Your instructions: Beginning at the line with "The height and width of the screenshot is (770, 973).", please repeat each line exactly through the end of the records below, including that first line and the last, but no pictures.

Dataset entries
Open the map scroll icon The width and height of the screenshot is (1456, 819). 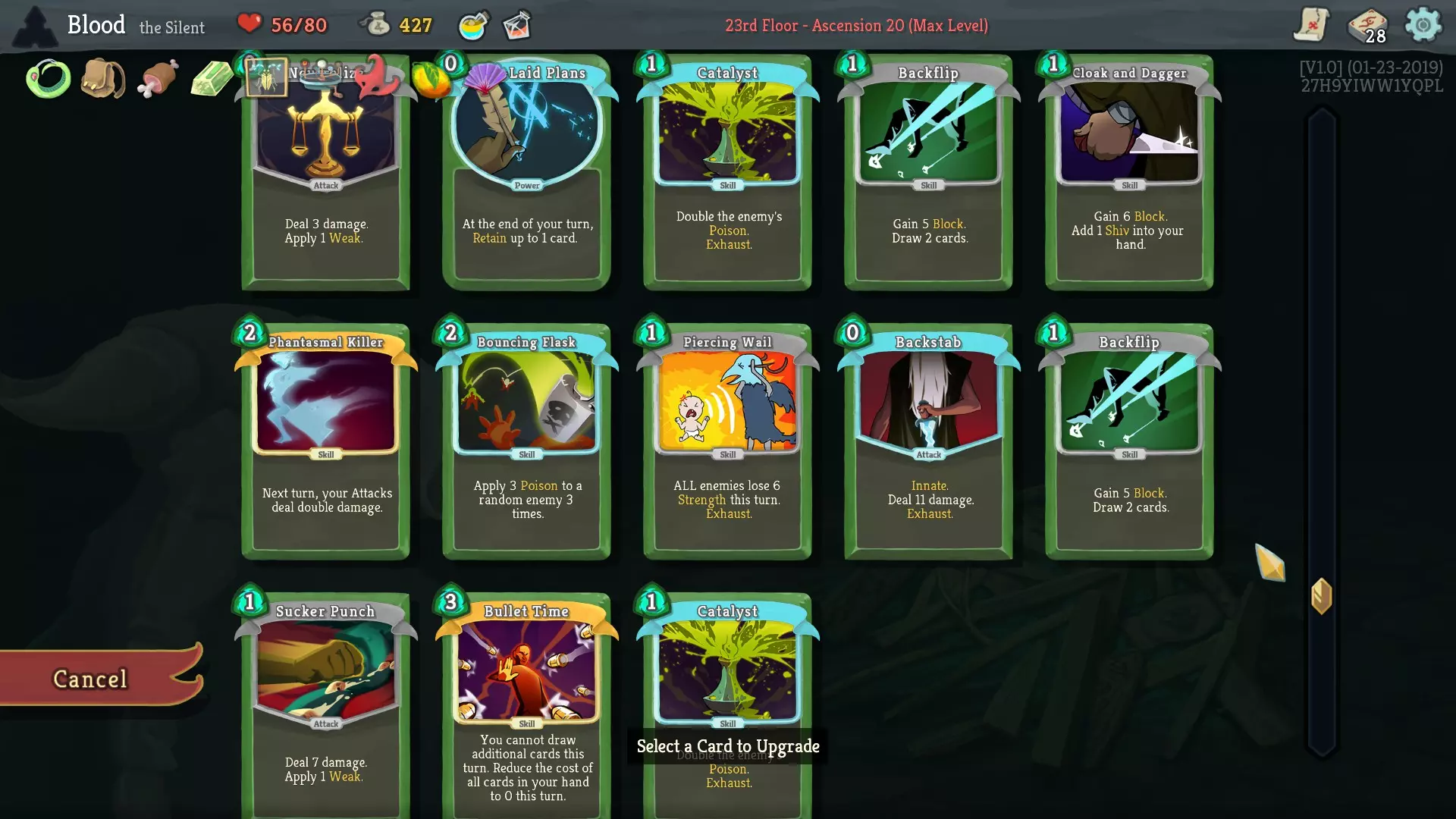(x=1312, y=24)
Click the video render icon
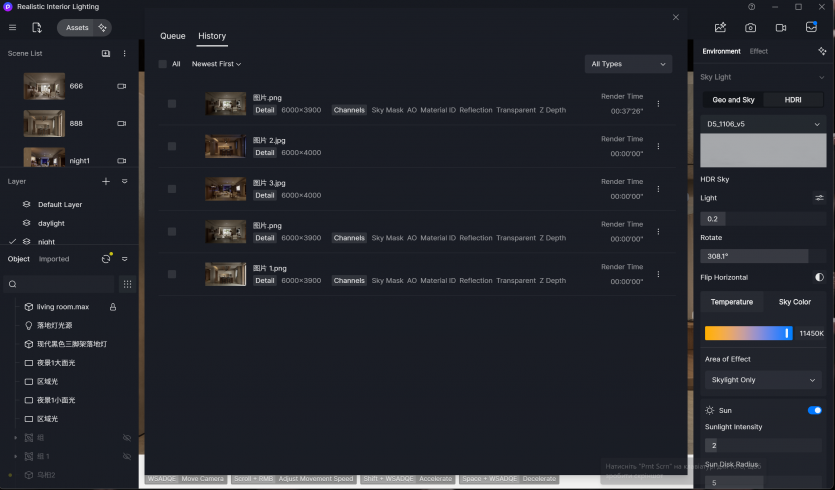 tap(781, 27)
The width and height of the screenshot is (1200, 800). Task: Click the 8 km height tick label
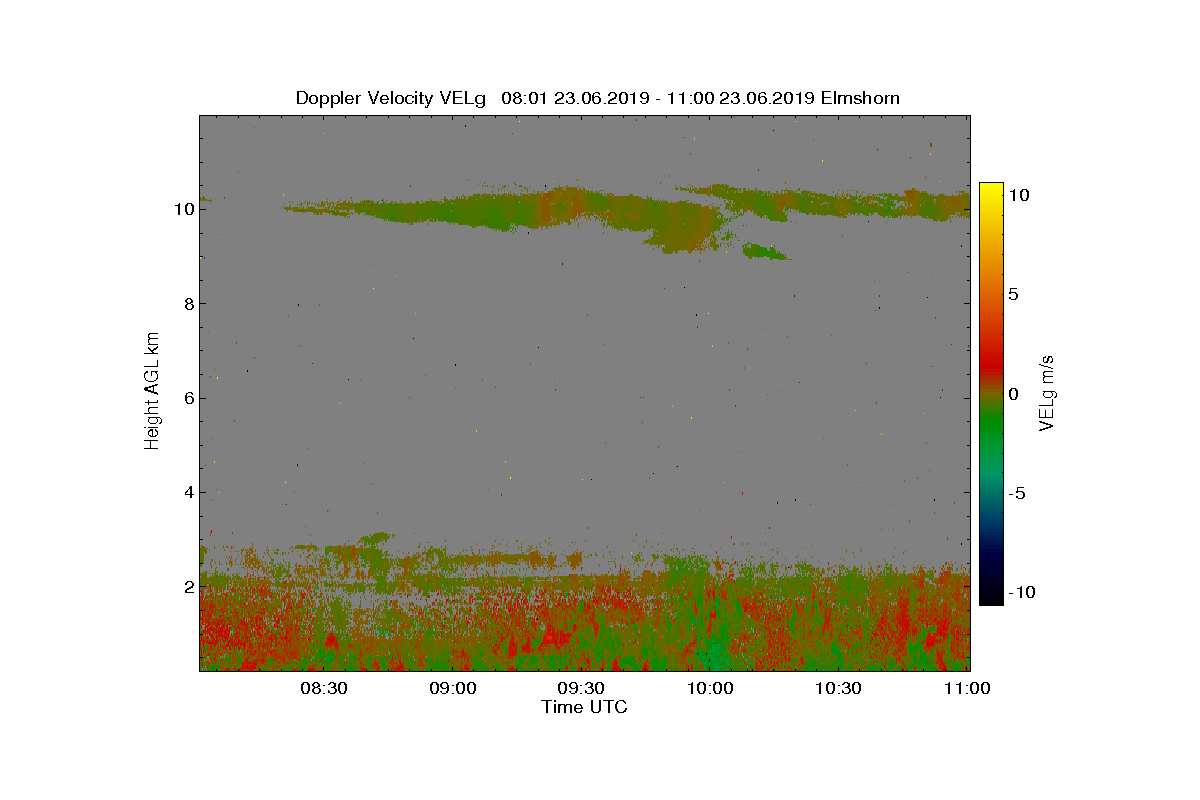[x=187, y=304]

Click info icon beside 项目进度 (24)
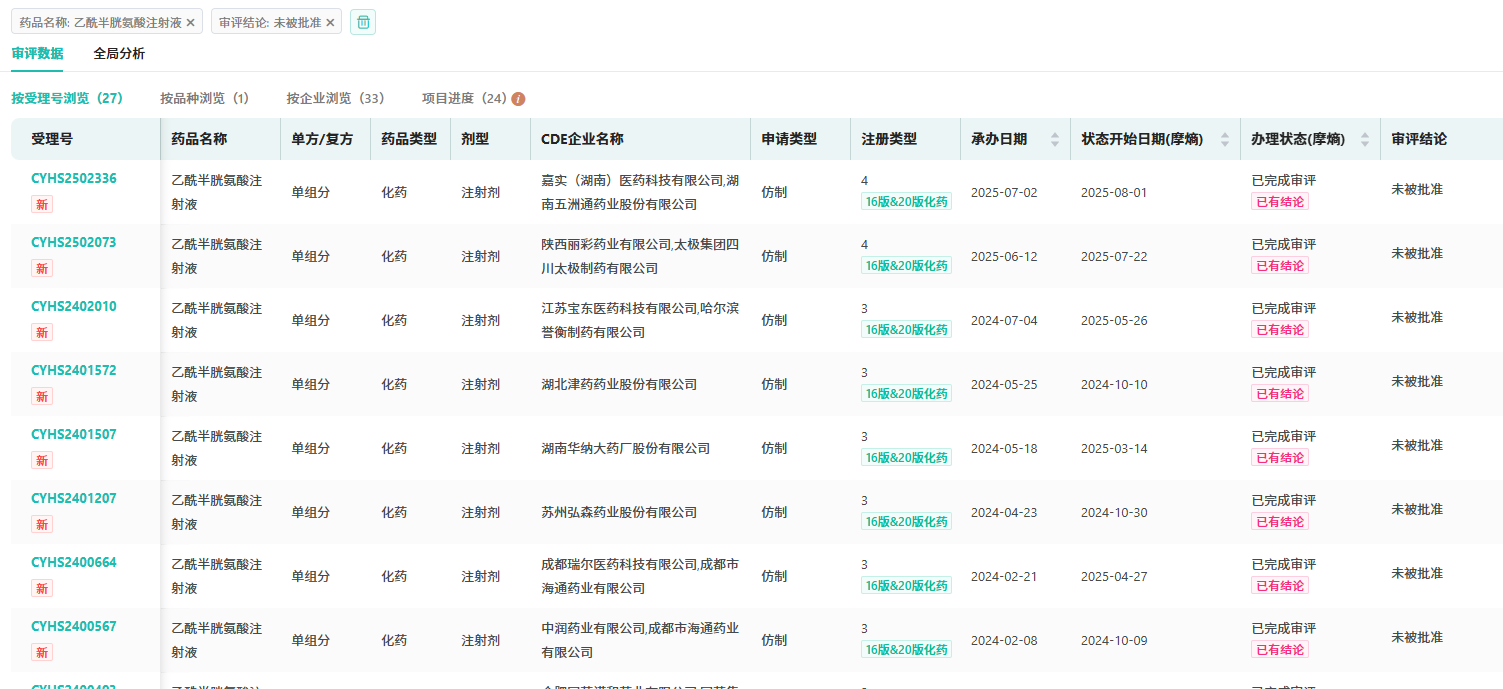pyautogui.click(x=518, y=99)
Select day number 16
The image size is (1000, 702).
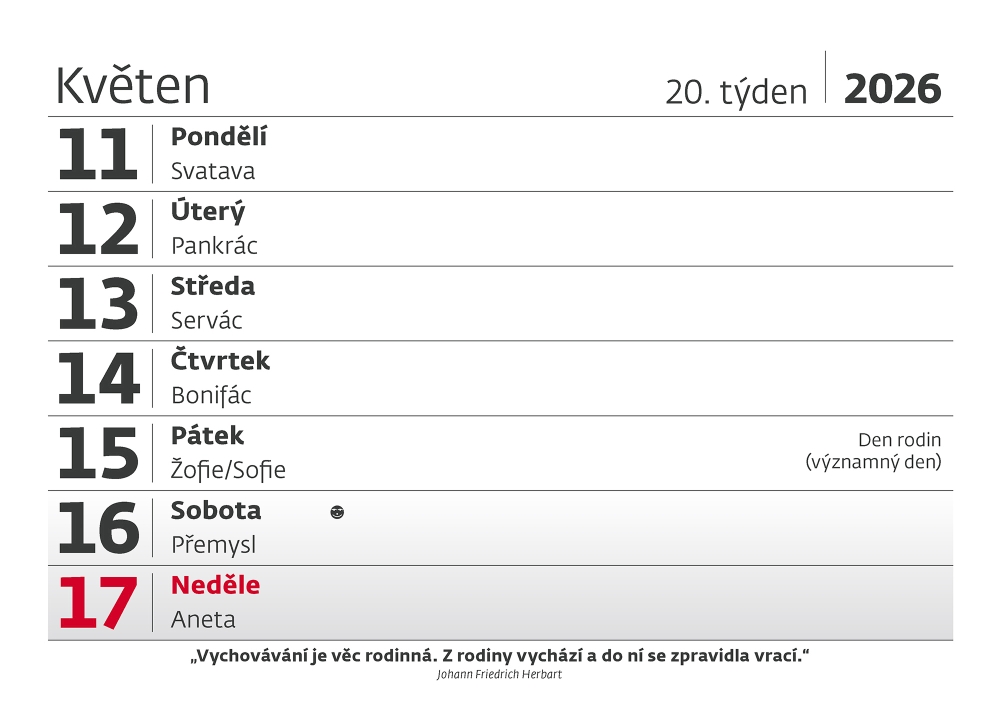click(97, 528)
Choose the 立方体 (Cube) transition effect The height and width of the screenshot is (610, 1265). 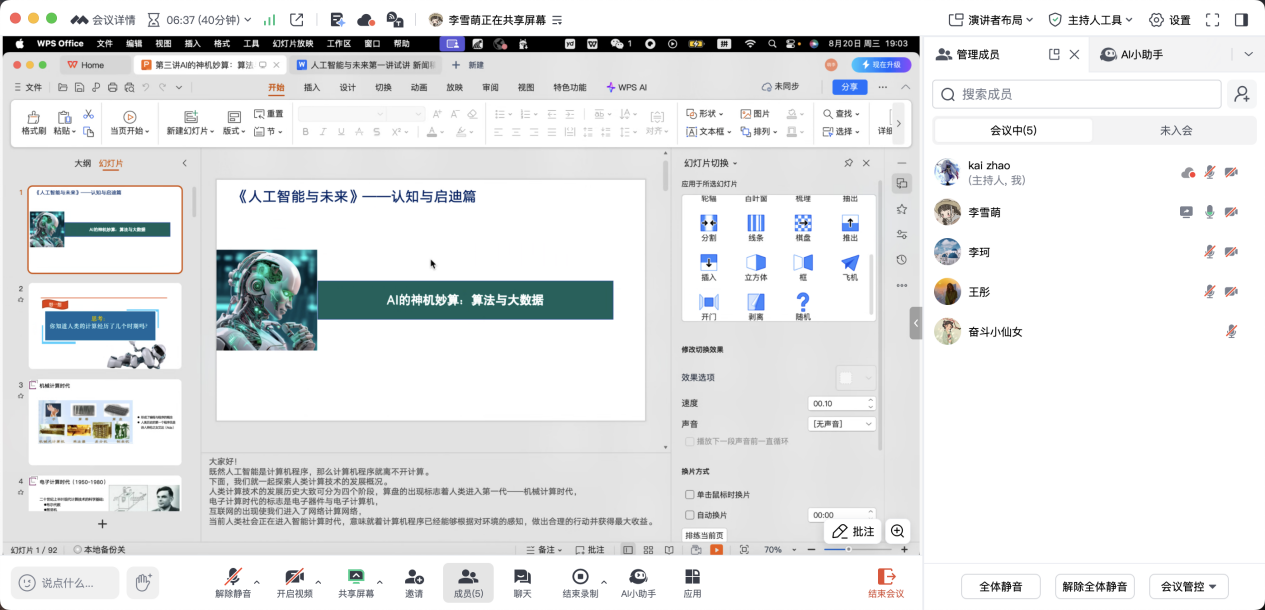click(x=756, y=263)
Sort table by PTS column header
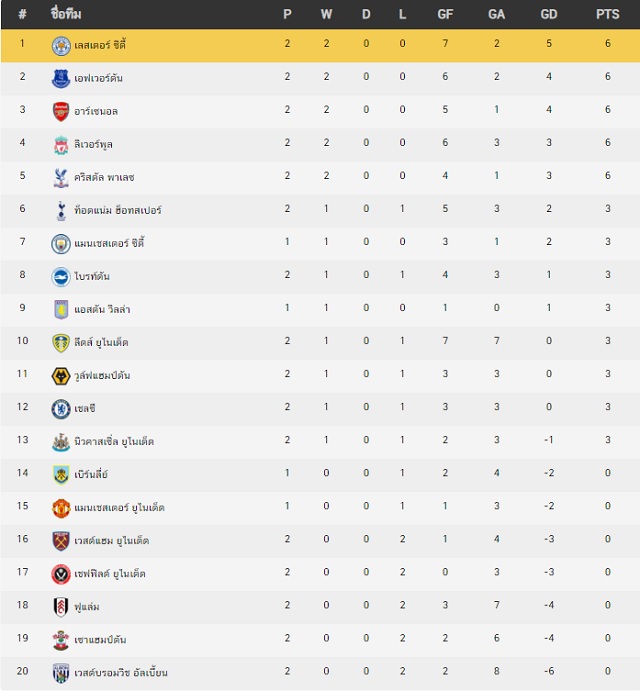 [607, 15]
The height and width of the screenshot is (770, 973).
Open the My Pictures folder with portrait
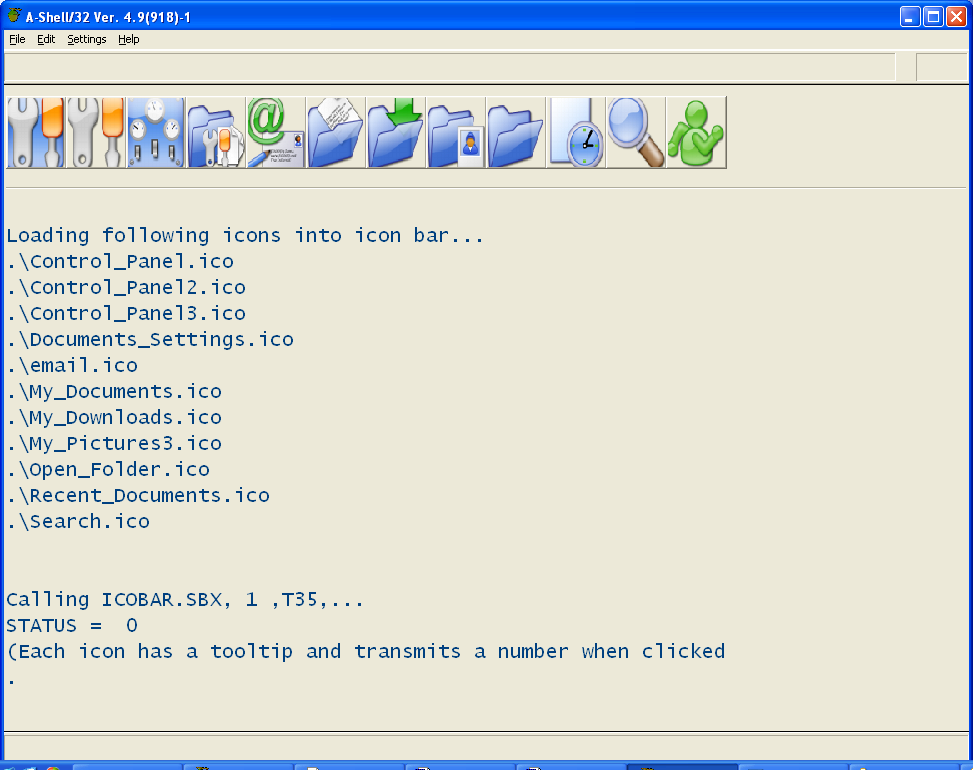pos(455,132)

Output of the exercise:
The height and width of the screenshot is (770, 973).
Open the My Pictures folder with portrait
pos(455,132)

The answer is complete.